ГЛАВА ПЕРВАЯ
в которой тягач летает, пуп разговаривает, а Ролло являет себя Камню, предупрежденный о возможных последствиях
Стоя в сгущающихся сумерках и глядя на город, который темной громадой вырисовывался на горизонте, Ролло вспомнил фразу, впервые услышанную им от одного македонского генерала: «Если ты умираешь в Вавилоне, то навсегда». А тот в свою очередь услышал ее от бродячего монаха с Востока, причем сам монах, по словам генерала, сильно смахивал на мертвеца, что бы это ни значило. Генерал не пожелал объяснить подробнее (дело было перед битвой, в которой решалась судьба тогда еще маленького мира) и, по всей видимости, не захотел изменить свою собственную судьбу.

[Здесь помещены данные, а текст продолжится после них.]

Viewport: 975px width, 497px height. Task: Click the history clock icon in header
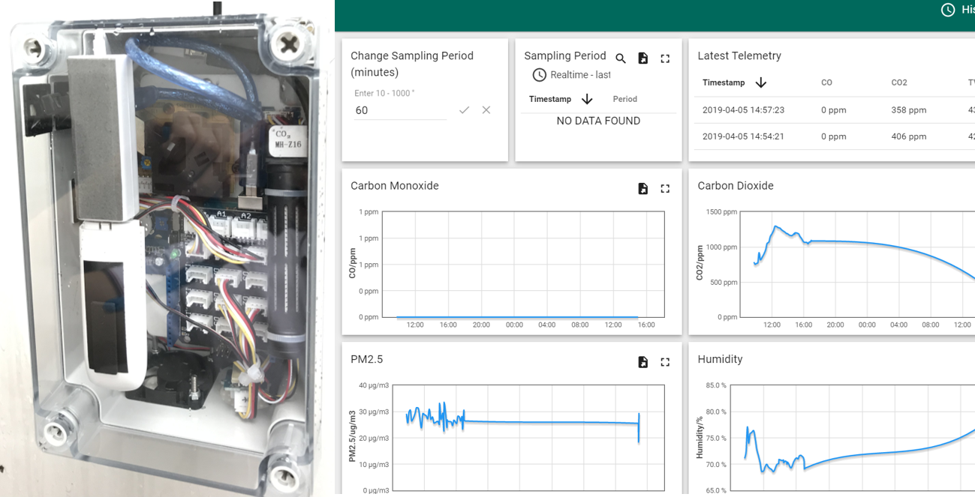click(x=948, y=10)
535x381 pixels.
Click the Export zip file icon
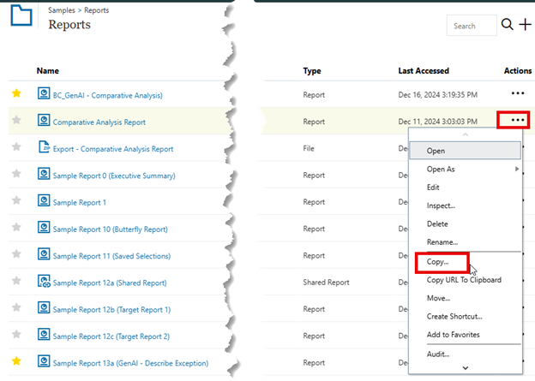coord(44,148)
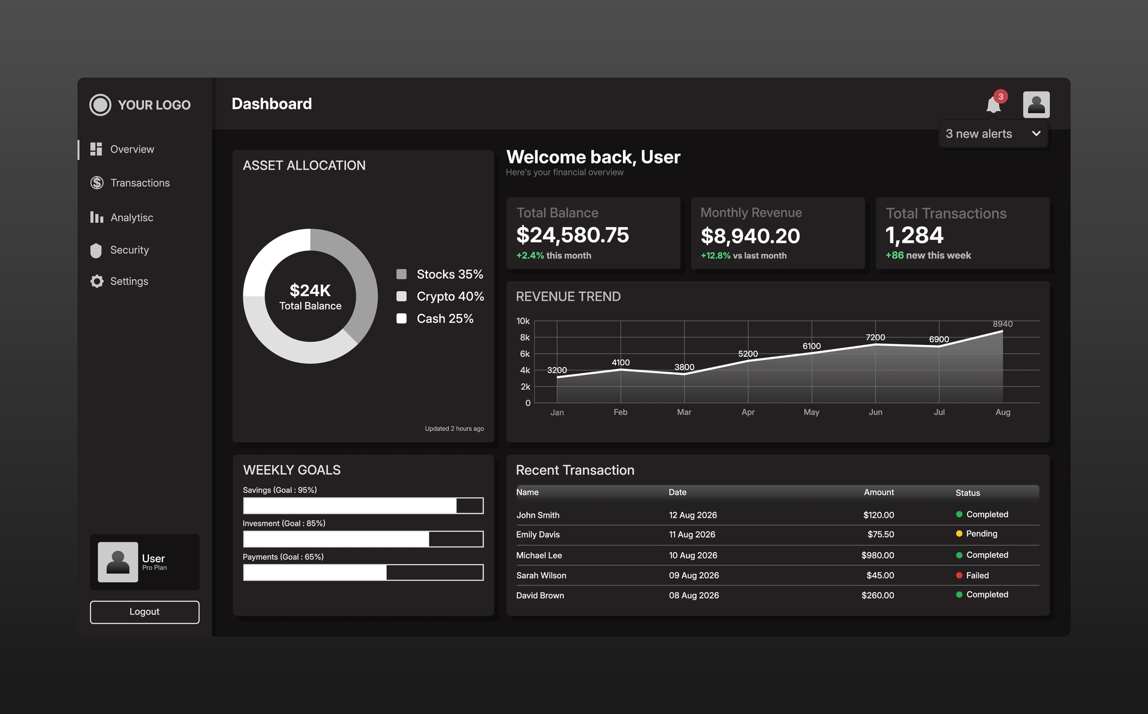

Ролло сомневался, что кто-нибудь из жителей Камня сможет объяснить, почему надпись, высеченная на огромной гранитной плите у въезда в их город и гласившая «Если ты умираешь в Камне, то навсегда», не обещала странникам – всем и каждому в отдельности – ничего лучшего. Не исключено, что так здесь понимали гостеприимство. Ролло нигде не чувствовал себя гостем. Хозяином, впрочем, тоже – он вообще старался избегать опасных заблуждений. До сих пор ему это удавалось, если, конечно, он не заблуждался на предмет собственного существования. Но тогда утрачивало смысл и понятие опасности. Ох уж эти игры в прятки с самим собой. Поневоле втягиваешься, когда редко встречаешь достойных соперников. Однако надпись при въезде в город выглядела многообещающе. И в любом случае это было более чем внятное предупреждение.
Ролло внял.
Он накопил так много судеб, что порой ему казалось: еще шаг – и его погубит центробежная сила Колеса, разорвет на части, чтобы каждая в отдельности могла отправиться своей дорогой и в конце концов получить свое. При этом он испытывал почти непреодолимое искушение поддаться, сделать необратимый шаг, проследить за каждой из своих теней, устремившихся в самостоятельное странствие, прочувствовать и осознать весь диапазон – от немедленной погибели до свидетельства угасания еще не родившихся солнц, – наблюдать за тем, как тени растут из одного корня, ветвятся, втягиваются в убийственные пространства, удлиняются, изгибаются в соответствии с рельефом мира, доставшегося им по случайному жребию, или меняют масть в зависимости от выпавших карт, а в конце концов сливаются с темнотой – и, может быть, там, в той плотоядной темноте, его и поджидало самое интересное. Ведь этого все равно не миновать, рано или поздно.